The Goldman Sachs Group, Inc. will pay interest on the 5.330% fixed/floating rate notes due 2035 (the 2035 notes) to but excluding
July 23, 2034 (the 2035 Notes Fixed Rate Period), at a fixed rate per annum of 5.330%, payable semi-annually on January 23 and July 23 of each year, commencing on January 23, 2025. From and including July 23, 2034 to but excluding
July 23, 2035 (the 2035 Notes Floating Rate Period), the 2035 notes will bear interest at a rate per annum of Compounded SOFR, as described herein, plus 1.55%, to be payable quarterly on January 23, April 23, July 23 and October 23
of each year, beginning October 23, 2034 until July 23, 2035. The 2035 notes will mature on the stated maturity date, July 23, 2035, and interest for the final period will accrue to and be paid on such maturity date.
If The Goldman Sachs Group, Inc. becomes obligated to pay additional amounts to non-U.S. investors due to changes
in U.S. withholding tax requirements, The Goldman Sachs Group, Inc. may redeem the notes before their stated maturity at a price equal to 100% of the principal amount redeemed plus accrued interest to the redemption date. In addition, The Goldman
Sachs Group, Inc. may redeem the 2030 notes (i) on or after January 23, 2025, and to, but excluding, July 23, 2029, at the greater of par or a make-whole price calculated as described herein, and (ii) on July 23, 2029 or on or
after June 23, 2030, at par, in each case plus accrued and unpaid interest. The Goldman Sachs Group, Inc. may redeem the 2035 notes (i) on or after January 23, 2025, and to, but excluding, July 23, 2034, at the greater of par or a make-
whole price calculated as described herein, and (ii) on July 23, 2034 or on or after April 23, 2035, at par, in each case plus accrued and unpaid interest. See Specific Terms of the Notes Terms of the Notes Optional
Redemption Make Whole to First Par Call Date and Specific Terms of the Notes Terms of the Notes Optional Redemption Par Call below.
Investing in the notes involves risks. See Additional Considerations Relating to SOFR beginning on page S-9.
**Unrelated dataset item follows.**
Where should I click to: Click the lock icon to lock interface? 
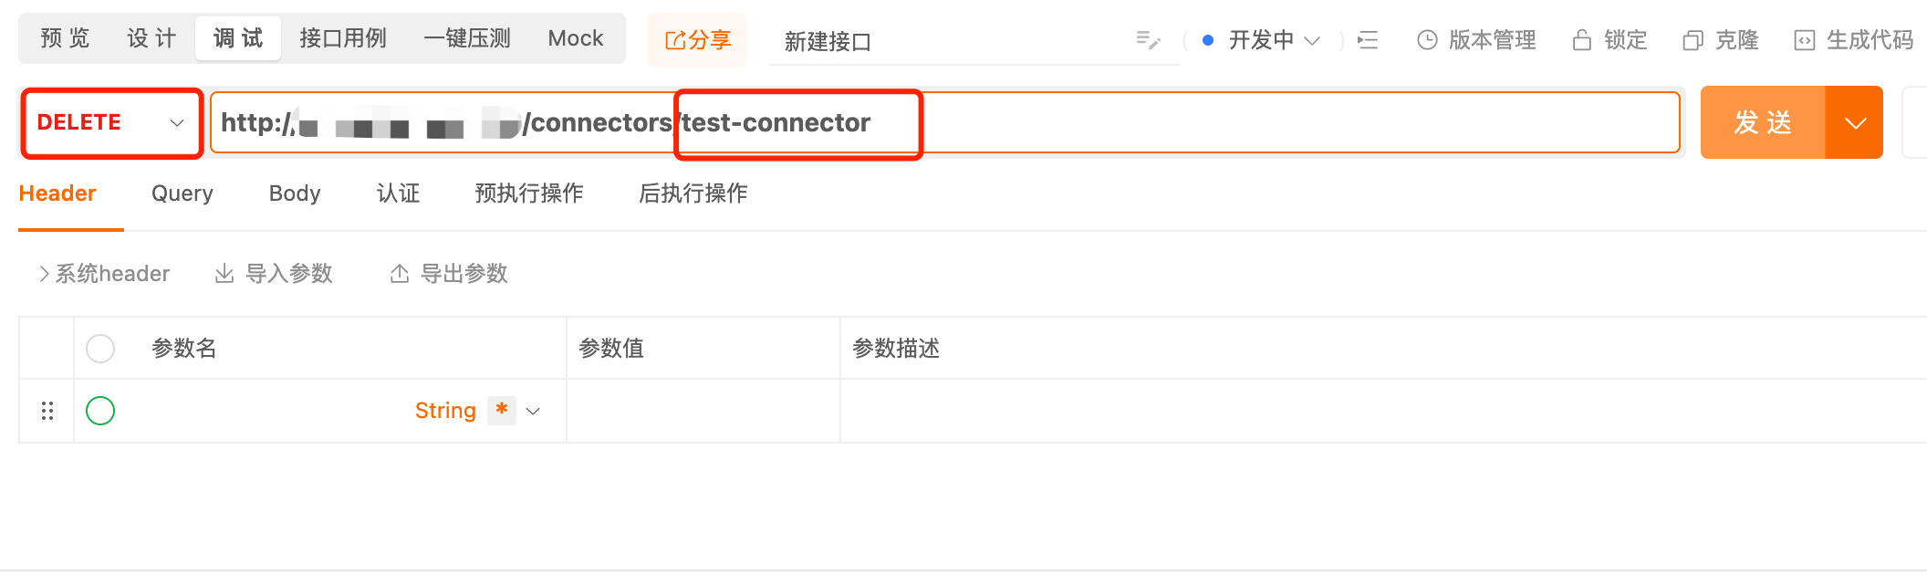1582,40
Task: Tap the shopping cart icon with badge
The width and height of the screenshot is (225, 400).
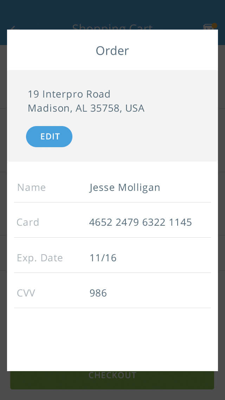Action: [x=208, y=27]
Neither the Securities and Exchange Commission nor any other regulatory body has approved or
disapproved of these securities or passed upon the accuracy or adequacy of this prospectus supplement or the accompanying prospectus. Any representation to the contrary is a criminal offense.
The notes have been registered under the Securities Act of 1933 solely for the purpose of sales in the United States; they have not been and will not
be registered for the purpose of any sales outside the United States.
The notes are not bank deposits and are not insured by the Federal Deposit
Insurance Corporation or any other governmental agency, nor are they obligations of, or guaranteed by, a bank.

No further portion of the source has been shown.